Real Estate Weekly, Nov 6, 2002

Properties underlying commercial mortgage-backed securities (CMBS) continue to diverge with consumer-oriented real estate, such as retail and multifamily buildings, holding their own while office and industrial buildings, tied to the corporate sector, continue to decline, said Moody's Investors Service in its quarterly Red-Yellow-Green * report on U.S. commercial real estate.

The well-being of property markets affects the credit of CMBS. In Moody's report, markets are described in traffic light colors: red (under stress 0-33), yellow (34-66 warrants monitoring), or green (67-100, not under imminent stress).

"Those sectors driven by the consumer side of the economy - multifamily buildings and shopping centers - continue to be strong, at least for the time being. The multifamily score remained virtually unchanged at 72, also green, down from 73 last quarter," said Moody's Sally Gordon, vice president/senior credit office and author of the report.

The other major real estate sector tied to consumer spending - community and neighborhood shopping centers - improved its scores from 79 to 88 quarter-to-quarter.

"The national average retail and individual markets should resume growth as measured by increases in real (i.e., inflation-adjusted) personal income. While annual income growth was projected to be a meager 0.5% six months ago, it has accelerated to 2.4% for the next one-year period," Gordon said.

Those sectors dependent on business spending are still in the doldrums. The national office market score improved slightly from 40 to 46 between the first and second quarters of 2002, but is still in the yellow zone.

"The national vacancy rate is higher year-over-year, rising from 11.3% in second-quarter 2001 to 15.7% in second-quarter 2002. Vacancies also increased quarter-to-quarter, but by a shallower amount, from 15.4% in the first quarter to 15.7% in the second," Gordon said, adding, "The slower rate of deterioration could imply stabilization of market dynamics within the foreseeable future."

The industrial market also remains in the doldrums with a score of 52, solidly in the yellow zone, the same score it had for the first quarter of 2002.

"Vacancies continued to rise to 10.8% from 10.2% last quarter and from 8.2% a year earlier. That vacancy rate is only a hair below the 11% rate from 1992, which was the trough of the industrial property market cycle in the previous recession," Gordon said.

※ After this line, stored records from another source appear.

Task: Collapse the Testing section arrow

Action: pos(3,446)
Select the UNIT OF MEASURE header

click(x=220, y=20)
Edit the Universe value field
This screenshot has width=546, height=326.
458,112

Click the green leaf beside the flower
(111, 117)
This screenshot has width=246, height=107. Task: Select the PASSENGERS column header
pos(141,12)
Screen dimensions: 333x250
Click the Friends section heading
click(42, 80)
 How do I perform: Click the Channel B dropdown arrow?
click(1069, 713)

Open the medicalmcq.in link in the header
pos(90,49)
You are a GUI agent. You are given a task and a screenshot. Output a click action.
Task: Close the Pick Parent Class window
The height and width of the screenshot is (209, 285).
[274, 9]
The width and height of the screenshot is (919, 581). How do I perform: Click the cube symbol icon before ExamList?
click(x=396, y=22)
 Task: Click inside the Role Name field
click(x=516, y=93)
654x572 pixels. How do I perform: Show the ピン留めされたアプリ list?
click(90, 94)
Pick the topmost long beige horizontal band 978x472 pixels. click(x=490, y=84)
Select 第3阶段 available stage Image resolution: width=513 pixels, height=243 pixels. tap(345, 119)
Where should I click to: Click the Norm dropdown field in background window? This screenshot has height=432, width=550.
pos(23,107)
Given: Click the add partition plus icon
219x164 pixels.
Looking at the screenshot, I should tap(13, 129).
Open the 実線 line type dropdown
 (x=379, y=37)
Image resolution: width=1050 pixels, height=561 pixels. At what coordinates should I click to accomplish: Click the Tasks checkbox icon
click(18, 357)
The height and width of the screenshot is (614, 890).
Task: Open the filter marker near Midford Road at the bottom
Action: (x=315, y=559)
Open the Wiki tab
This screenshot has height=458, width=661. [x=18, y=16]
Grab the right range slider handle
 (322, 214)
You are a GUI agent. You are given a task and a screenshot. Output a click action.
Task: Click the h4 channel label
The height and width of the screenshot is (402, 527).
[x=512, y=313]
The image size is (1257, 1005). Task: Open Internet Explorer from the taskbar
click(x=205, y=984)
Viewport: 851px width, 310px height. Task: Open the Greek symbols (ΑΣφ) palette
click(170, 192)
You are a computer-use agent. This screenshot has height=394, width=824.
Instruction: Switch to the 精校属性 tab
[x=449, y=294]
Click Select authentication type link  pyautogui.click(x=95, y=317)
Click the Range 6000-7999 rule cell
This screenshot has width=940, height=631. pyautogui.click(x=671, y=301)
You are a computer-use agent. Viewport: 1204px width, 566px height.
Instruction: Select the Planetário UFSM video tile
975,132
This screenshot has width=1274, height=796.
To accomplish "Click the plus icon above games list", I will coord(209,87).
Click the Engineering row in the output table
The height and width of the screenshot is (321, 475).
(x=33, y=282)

Even if the national economy were to recover more vigorously than current data portend, the industrial sector is likely to lag the macro-economy by a wide margin.

"The increasing efficiency with which warehouse space is utilized means that more goods flowing through the economy do not generate proportionately more demand for warehouses. As a result, the sector could languish for a couple of years," Gordon said.

The hotel sector remains red with national average scores of zero. "Among the 25 markets we cover, two are green, none are yellow, and 23 are red - 21 of which have scores of zero. Revenue per available room (RevPAR) declined by more than 7% year-over-year through the second quarter. The dip in RevPAR, however, is less severe than the -10.4% of the last period, providing some indication of a slow rebuilding in the hotel sector," Gordon said.

Overall for all commercial real estate categories, the five worst markets in the country were as follows: Denver, 31 (14); Austin, 32 (28); Portland, Ore. 36 (55); Stamford, Conn., 38 (57); and Baltimore, 39 (44). The previous quarter's score is indicated in parenthesis.

The five best overall commercial real estate markets in the country were: Long Island, N.Y., 79 (76); New York, N.Y. 78 (64); Norfolk, Vir., 78 (78); Los Angles 75, (71); and Northern NJ, 73. (61).

The Moody's report discuses each commercial real estate sector in depth. It is titled "CMBS: Red - Yellow - Green * Update, 3Q 2002 Quarterly Assessment of U.S. Property Markets."